Princess Alais nodded and repeated. “I hope ’twill be soon for both of us, Isabelle.”

“No! No!” My friend shook her head angrily, then sang out: “You marry a god/I marry a clod! Really, Alex, ’tis true. I’m betrothed to a cull from the German royal tree: his breath smells of dead rats, his feet of old cheese, and his parts of what you’d expect. Furthermore he’s a tyrant.”

The princess smiled vacuously at this choleric outburst, though I thought I caught a shadow in her eyes at the words “a god.”

“With your permission, I must take my leave,” I said, nervous that Enoch would come crashing upon us and ruin my new friendship.

“I’ll walk with you.” Isabelle took my arm and we bade farewell to the numb princess.

“There,” said my new friend when we were out of earshot, “I’ve given you entrée into the English court for when you grow to be troubadour. Alais is loyal for all she’s a lifeless old bat. Didn’t you find her a pathetic creature? I daresay Richard will have his share of Rosamunds tucked away, for he’s said to be as lusty as he is brave.”

“Are all princesses so passive?”

Isabelle shouted with merry laughter.
“Benedicite
, no! Wait till you meet my Countess Marie, also a princess of France. She has her mother Eleanor’s head, some say her balls as well. She and the queen wrote a book called
Tractus de Amore et de Amoris Remedia
which came near to making that old fool Pope Clement excommunicate them, and he would have too, except they were clever enough to have it penned by a cleric called Andreas Capellanus so that it seemed religious.”

“What sort of a book? Poetry?” For I was thinking of Isabelle’s learning the art from Marie.
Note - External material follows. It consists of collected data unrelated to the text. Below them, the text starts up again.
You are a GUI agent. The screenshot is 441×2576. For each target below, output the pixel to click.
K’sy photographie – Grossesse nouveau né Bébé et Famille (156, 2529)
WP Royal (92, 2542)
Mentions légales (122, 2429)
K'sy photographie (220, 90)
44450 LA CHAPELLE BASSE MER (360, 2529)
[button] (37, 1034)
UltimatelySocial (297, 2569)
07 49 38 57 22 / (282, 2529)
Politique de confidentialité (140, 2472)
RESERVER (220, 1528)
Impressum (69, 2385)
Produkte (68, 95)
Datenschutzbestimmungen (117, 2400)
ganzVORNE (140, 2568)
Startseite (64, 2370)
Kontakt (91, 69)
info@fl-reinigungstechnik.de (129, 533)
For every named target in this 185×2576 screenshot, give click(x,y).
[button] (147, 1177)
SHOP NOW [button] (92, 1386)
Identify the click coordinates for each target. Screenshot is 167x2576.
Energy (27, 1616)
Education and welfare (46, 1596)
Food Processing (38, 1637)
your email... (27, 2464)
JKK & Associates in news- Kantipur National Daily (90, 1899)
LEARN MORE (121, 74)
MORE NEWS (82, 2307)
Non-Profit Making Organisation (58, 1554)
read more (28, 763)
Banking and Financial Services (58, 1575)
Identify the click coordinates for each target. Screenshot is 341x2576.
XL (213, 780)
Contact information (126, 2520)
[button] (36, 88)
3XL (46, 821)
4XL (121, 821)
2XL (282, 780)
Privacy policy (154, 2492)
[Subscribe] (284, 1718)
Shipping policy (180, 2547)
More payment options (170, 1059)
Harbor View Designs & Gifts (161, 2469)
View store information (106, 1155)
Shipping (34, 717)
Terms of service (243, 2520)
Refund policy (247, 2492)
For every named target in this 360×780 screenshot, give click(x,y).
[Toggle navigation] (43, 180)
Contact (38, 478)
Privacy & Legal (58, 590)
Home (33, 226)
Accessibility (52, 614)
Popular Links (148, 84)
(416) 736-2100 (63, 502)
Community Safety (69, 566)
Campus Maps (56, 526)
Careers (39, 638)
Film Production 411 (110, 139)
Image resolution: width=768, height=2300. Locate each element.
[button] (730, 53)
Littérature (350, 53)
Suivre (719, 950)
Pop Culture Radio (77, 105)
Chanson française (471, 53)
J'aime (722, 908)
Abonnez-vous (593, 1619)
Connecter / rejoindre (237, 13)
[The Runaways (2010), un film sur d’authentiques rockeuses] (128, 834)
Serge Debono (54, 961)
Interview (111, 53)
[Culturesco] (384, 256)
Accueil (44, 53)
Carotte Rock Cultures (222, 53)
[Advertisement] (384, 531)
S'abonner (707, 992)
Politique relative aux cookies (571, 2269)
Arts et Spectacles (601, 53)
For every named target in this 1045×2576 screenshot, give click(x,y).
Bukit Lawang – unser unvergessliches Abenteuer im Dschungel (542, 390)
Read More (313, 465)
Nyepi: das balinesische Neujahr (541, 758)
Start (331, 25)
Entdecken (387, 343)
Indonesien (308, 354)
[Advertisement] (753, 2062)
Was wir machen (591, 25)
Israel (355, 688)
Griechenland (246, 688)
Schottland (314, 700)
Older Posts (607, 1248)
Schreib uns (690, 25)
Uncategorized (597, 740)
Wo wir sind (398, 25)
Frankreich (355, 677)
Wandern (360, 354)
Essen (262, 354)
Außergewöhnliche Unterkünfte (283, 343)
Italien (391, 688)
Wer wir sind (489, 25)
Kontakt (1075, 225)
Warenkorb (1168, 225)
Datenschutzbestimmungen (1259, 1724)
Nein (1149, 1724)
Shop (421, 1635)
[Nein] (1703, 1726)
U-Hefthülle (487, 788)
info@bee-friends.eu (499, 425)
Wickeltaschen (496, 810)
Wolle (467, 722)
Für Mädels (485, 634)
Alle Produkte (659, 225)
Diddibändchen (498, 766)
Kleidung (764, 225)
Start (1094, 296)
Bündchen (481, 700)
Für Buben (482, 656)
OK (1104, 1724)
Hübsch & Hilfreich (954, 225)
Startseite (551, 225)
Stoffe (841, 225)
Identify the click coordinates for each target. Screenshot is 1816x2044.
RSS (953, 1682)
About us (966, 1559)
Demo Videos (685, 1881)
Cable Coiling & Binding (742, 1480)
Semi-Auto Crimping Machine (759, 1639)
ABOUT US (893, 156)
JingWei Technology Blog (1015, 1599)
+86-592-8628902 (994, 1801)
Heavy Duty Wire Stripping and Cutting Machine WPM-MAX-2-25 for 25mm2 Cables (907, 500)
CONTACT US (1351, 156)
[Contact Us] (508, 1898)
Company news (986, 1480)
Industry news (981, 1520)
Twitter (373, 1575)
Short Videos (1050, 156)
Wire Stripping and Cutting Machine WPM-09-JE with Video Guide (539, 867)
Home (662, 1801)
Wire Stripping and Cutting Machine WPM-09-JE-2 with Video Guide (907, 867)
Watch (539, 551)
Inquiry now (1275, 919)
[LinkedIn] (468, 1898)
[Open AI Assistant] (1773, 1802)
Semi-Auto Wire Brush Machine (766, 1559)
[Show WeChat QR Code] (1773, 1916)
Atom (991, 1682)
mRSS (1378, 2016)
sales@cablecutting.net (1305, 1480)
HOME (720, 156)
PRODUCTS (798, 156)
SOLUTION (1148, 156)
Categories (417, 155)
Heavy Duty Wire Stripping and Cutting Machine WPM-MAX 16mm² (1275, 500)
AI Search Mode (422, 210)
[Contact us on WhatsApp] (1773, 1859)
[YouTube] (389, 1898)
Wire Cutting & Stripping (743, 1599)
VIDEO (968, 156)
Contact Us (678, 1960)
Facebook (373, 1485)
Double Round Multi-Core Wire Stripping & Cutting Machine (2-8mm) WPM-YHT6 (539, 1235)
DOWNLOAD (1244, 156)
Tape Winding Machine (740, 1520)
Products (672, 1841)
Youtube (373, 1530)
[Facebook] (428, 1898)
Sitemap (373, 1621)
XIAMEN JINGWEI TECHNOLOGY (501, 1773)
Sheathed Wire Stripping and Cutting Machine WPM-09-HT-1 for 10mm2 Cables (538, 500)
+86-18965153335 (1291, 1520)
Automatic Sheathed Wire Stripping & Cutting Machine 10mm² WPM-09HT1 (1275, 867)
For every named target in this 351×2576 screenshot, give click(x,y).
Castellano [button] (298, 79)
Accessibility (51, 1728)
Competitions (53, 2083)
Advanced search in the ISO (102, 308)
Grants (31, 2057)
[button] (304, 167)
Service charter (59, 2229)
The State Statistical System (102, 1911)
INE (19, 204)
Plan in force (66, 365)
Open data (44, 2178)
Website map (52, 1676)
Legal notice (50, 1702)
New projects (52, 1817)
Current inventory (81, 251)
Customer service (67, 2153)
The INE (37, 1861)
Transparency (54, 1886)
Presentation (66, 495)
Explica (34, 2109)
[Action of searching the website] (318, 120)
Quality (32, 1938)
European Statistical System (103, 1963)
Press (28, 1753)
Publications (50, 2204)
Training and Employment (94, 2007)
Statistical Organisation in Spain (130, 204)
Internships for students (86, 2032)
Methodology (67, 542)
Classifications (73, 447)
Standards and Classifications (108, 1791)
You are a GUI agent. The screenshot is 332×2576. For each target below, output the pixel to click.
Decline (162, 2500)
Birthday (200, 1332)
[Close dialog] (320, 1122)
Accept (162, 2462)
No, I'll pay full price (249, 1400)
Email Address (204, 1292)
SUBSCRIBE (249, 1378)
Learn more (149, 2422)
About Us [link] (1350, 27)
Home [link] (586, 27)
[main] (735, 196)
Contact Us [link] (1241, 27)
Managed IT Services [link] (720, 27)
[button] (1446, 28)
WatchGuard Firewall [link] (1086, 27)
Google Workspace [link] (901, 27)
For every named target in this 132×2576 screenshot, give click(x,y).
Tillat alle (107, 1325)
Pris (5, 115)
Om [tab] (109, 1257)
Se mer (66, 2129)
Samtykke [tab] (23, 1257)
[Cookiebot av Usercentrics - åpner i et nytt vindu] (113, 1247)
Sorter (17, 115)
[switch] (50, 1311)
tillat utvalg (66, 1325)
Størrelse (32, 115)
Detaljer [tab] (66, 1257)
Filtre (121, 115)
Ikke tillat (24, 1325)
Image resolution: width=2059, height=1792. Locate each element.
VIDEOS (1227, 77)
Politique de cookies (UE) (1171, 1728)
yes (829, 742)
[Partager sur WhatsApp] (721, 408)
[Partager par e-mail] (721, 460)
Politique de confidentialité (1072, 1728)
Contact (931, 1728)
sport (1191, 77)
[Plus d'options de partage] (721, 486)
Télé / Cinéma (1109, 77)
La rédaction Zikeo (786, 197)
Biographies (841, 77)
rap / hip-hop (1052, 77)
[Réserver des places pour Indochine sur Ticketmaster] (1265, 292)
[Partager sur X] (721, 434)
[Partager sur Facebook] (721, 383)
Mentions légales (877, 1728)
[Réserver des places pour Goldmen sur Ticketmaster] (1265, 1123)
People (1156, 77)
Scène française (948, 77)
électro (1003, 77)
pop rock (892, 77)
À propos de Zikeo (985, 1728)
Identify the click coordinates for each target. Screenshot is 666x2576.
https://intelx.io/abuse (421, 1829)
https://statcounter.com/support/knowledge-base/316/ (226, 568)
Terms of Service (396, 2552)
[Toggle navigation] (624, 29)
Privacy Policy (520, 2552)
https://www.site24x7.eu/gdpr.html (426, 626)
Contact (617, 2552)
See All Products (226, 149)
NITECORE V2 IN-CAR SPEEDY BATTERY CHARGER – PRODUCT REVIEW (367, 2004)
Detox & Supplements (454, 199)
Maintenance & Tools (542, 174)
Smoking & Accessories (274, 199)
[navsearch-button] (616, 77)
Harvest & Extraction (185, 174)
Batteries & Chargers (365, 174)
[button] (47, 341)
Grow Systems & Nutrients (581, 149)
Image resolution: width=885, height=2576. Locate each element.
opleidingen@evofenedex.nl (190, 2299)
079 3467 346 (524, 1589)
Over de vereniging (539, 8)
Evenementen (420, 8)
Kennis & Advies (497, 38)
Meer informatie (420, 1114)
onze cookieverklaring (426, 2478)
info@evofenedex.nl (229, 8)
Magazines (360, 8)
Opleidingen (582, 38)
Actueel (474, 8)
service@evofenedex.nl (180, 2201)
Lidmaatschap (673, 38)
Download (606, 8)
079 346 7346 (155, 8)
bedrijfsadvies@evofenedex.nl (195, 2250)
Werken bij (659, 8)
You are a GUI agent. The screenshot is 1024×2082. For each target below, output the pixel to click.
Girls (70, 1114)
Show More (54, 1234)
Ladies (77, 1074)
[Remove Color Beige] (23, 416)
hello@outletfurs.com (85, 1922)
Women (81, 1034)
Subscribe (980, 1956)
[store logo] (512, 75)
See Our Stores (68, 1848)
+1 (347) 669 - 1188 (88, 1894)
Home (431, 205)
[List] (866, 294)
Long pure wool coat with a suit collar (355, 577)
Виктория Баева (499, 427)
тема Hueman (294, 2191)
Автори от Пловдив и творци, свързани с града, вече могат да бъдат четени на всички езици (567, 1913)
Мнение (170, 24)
“Not a bit. ’Tis more a legal tract on the rules of love. There are thirty-one articles in which women teach men how to behave through love.”

I stopped short and looked at her with new interest.

“What mean you by
love
, Lady Isabelle? And how may a
woman teach
a
man?”

“Ah, you see?” She waggled her finger archly. “No woman would ask that question. We are endowed with a superior nature and know from our birth about love, while all that you men ken is lust. Therefore do you fight and pillage, rape when you list.”

I felt I was on the edge of a cataclysmic discovery and stuttered in my urgency. “No, w-wait, don’t walk on, I must know.”

“Of course you must,” she agreed, “if you’re ever to make your lover happy, or become a
galiol.”

“Aye, please instruct me so that when I marry …”

She brushed me aside with an impatient hand. “Who speaks of marriage? Marriages have naught to do with love. Love is based on the hearts choice and therefore must be adulterous.”

I was shocked speechless. The only adulterer I’d known was the unfortunate Maud whose midwife had given me my caul, and she didn’t seem an ideal lover. Of course I’d seen her under trying circumstances.

“Men naturally feel lust, as you may already know”—her eyes slid toward me—“but lust alone is abominable, a sin against nature. That’s why the Church prohibits lust in marriage and passes laws against pleasure, such as the
chemise cajoule
, a nightshirt with a padded hole placed so that it stops joy in the act. We women on the other hand feel that simple lust should be transformed to transcendent love, an ecstasy beyond belief, for ’tis worship plus passion, soothly a religion of love.”